WORK TASK.
Transcribe every record exactly as it appears.

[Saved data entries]
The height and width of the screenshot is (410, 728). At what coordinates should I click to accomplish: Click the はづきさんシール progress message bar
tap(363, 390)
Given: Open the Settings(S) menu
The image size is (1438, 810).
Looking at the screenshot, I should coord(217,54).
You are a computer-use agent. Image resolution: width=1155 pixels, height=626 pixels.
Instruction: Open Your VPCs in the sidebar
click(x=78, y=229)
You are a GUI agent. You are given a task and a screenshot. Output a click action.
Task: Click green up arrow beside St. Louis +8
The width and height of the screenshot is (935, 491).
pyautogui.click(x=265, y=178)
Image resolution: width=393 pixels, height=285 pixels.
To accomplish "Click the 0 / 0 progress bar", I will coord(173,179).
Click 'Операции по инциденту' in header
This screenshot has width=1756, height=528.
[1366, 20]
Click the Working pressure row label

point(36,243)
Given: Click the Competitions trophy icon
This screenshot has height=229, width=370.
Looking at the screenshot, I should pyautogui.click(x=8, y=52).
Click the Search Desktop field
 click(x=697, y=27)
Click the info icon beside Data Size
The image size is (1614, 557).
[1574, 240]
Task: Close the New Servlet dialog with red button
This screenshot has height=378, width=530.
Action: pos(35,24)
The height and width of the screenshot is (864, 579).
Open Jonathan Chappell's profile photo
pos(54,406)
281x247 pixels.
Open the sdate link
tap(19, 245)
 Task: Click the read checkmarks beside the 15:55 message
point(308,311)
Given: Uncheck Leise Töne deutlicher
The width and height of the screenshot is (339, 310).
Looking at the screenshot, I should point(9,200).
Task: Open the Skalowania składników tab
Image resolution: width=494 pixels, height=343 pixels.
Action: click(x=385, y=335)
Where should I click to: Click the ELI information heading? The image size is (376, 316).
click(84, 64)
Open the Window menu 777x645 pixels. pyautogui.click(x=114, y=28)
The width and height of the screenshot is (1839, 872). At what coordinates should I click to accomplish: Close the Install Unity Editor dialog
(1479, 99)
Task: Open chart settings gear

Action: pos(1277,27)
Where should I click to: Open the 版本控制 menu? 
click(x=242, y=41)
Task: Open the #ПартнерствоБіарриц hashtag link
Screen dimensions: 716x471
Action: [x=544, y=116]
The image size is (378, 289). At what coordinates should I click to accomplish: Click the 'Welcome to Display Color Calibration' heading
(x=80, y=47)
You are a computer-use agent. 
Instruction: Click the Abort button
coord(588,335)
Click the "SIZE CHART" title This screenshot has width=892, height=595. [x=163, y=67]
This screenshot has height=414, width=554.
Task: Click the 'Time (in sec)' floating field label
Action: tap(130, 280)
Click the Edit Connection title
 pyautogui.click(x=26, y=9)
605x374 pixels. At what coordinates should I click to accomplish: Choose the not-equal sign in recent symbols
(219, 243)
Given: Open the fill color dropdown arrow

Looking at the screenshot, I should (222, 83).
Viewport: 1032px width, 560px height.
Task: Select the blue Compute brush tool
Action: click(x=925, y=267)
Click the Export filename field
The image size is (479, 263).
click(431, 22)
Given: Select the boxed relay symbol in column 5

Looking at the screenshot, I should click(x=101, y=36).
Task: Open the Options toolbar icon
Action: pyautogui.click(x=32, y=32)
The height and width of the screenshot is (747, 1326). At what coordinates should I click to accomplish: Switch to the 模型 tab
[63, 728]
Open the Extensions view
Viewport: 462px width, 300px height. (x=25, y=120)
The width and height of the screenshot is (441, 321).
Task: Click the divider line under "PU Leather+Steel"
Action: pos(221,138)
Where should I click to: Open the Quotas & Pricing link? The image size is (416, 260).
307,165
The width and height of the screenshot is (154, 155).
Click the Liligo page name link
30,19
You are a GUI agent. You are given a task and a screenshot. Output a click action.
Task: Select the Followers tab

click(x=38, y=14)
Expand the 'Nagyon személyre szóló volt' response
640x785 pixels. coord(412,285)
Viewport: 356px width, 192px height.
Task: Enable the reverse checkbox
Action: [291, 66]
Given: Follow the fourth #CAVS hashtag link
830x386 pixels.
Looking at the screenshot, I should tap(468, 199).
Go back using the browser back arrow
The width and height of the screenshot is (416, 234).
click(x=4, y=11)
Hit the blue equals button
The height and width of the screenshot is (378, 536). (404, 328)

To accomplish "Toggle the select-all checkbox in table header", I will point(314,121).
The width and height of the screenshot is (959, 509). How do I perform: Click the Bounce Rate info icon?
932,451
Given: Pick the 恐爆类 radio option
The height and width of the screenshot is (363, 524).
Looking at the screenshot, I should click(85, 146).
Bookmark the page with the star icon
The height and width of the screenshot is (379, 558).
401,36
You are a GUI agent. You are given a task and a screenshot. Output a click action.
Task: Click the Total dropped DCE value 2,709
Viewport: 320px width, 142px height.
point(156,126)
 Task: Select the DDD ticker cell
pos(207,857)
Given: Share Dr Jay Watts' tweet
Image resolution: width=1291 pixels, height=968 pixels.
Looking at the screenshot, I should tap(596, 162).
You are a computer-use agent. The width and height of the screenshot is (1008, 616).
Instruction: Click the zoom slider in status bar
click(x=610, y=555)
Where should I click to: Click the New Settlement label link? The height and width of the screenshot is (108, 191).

OUTPUT.
The height and width of the screenshot is (410, 728). At what coordinates should I click to accomplish: Click the はづきさんシール progress message bar
tap(363, 390)
Given: Open the Settings(S) menu
The image size is (1438, 810).
Looking at the screenshot, I should coord(217,54).
You are a computer-use agent. Image resolution: width=1155 pixels, height=626 pixels.
Instruction: Open Your VPCs in the sidebar
click(x=78, y=229)
You are a GUI agent. You are given a task and a screenshot. Output a click action.
Task: Click green up arrow beside St. Louis +8
The width and height of the screenshot is (935, 491).
pyautogui.click(x=265, y=178)
Image resolution: width=393 pixels, height=285 pixels.
To accomplish "Click the 0 / 0 progress bar", I will coord(173,179).
Click 'Операции по инциденту' in header
This screenshot has width=1756, height=528.
[1366, 20]
Click the Working pressure row label

point(36,243)
Given: Click the Competitions trophy icon
This screenshot has height=229, width=370.
Looking at the screenshot, I should pyautogui.click(x=8, y=52).
Click the Search Desktop field
 click(x=697, y=27)
Click the info icon beside Data Size
The image size is (1614, 557).
[1574, 240]
Task: Close the New Servlet dialog with red button
This screenshot has height=378, width=530.
Action: pos(35,24)
The height and width of the screenshot is (864, 579).
Open Jonathan Chappell's profile photo
pos(54,406)
281x247 pixels.
Open the sdate link
tap(19, 245)
 Task: Click the read checkmarks beside the 15:55 message
point(308,311)
Given: Uncheck Leise Töne deutlicher
The width and height of the screenshot is (339, 310).
Looking at the screenshot, I should point(9,200).
Task: Open the Skalowania składników tab
Image resolution: width=494 pixels, height=343 pixels.
Action: click(x=385, y=335)
Where should I click to: Click the ELI information heading? The image size is (376, 316).
click(84, 64)
Open the Window menu 777x645 pixels. pyautogui.click(x=114, y=28)
The width and height of the screenshot is (1839, 872). At what coordinates should I click to accomplish: Close the Install Unity Editor dialog
(1479, 99)
Task: Open chart settings gear

Action: pos(1277,27)
Where should I click to: Open the 版本控制 menu? 
click(x=242, y=41)
Task: Open the #ПартнерствоБіарриц hashtag link
Screen dimensions: 716x471
Action: [x=544, y=116]
The image size is (378, 289). At what coordinates should I click to accomplish: Click the 'Welcome to Display Color Calibration' heading
(x=80, y=47)
You are a computer-use agent. 
Instruction: Click the Abort button
coord(588,335)
Click the "SIZE CHART" title This screenshot has width=892, height=595. [x=163, y=67]
This screenshot has height=414, width=554.
Task: Click the 'Time (in sec)' floating field label
Action: tap(130, 280)
Click the Edit Connection title
 pyautogui.click(x=26, y=9)
605x374 pixels. At what coordinates should I click to accomplish: Choose the not-equal sign in recent symbols
(219, 243)
Given: Open the fill color dropdown arrow

Looking at the screenshot, I should (222, 83).
Viewport: 1032px width, 560px height.
Task: Select the blue Compute brush tool
Action: click(x=925, y=267)
Click the Export filename field
The image size is (479, 263).
click(431, 22)
Given: Select the boxed relay symbol in column 5

Looking at the screenshot, I should click(x=101, y=36).
Task: Open the Options toolbar icon
Action: pyautogui.click(x=32, y=32)
The height and width of the screenshot is (747, 1326). At what coordinates should I click to accomplish: Switch to the 模型 tab
[63, 728]
Open the Extensions view
Viewport: 462px width, 300px height. (x=25, y=120)
The width and height of the screenshot is (441, 321).
Task: Click the divider line under "PU Leather+Steel"
Action: pos(221,138)
Where should I click to: Open the Quotas & Pricing link? The image size is (416, 260).
307,165
The width and height of the screenshot is (154, 155).
Click the Liligo page name link
30,19
You are a GUI agent. You are given a task and a screenshot. Output a click action.
Task: Select the Followers tab

click(x=38, y=14)
Expand the 'Nagyon személyre szóló volt' response
640x785 pixels. coord(412,285)
Viewport: 356px width, 192px height.
Task: Enable the reverse checkbox
Action: [291, 66]
Given: Follow the fourth #CAVS hashtag link
830x386 pixels.
Looking at the screenshot, I should tap(468, 199).
Go back using the browser back arrow
The width and height of the screenshot is (416, 234).
click(x=4, y=11)
Hit the blue equals button
The height and width of the screenshot is (378, 536). (404, 328)

To accomplish "Toggle the select-all checkbox in table header", I will point(314,121).
The width and height of the screenshot is (959, 509). How do I perform: Click the Bounce Rate info icon?
932,451
Given: Pick the 恐爆类 radio option
The height and width of the screenshot is (363, 524).
Looking at the screenshot, I should click(85, 146).
Bookmark the page with the star icon
The height and width of the screenshot is (379, 558).
401,36
You are a GUI agent. You are given a task and a screenshot. Output a click action.
Task: Click the Total dropped DCE value 2,709
Viewport: 320px width, 142px height.
point(156,126)
 Task: Select the DDD ticker cell
pos(207,857)
Given: Share Dr Jay Watts' tweet
Image resolution: width=1291 pixels, height=968 pixels.
Looking at the screenshot, I should tap(596, 162).
You are a computer-use agent. The width and height of the screenshot is (1008, 616).
Instruction: Click the zoom slider in status bar
click(x=610, y=555)
Where should I click to: Click the New Settlement label link? The height and width of the screenshot is (108, 191).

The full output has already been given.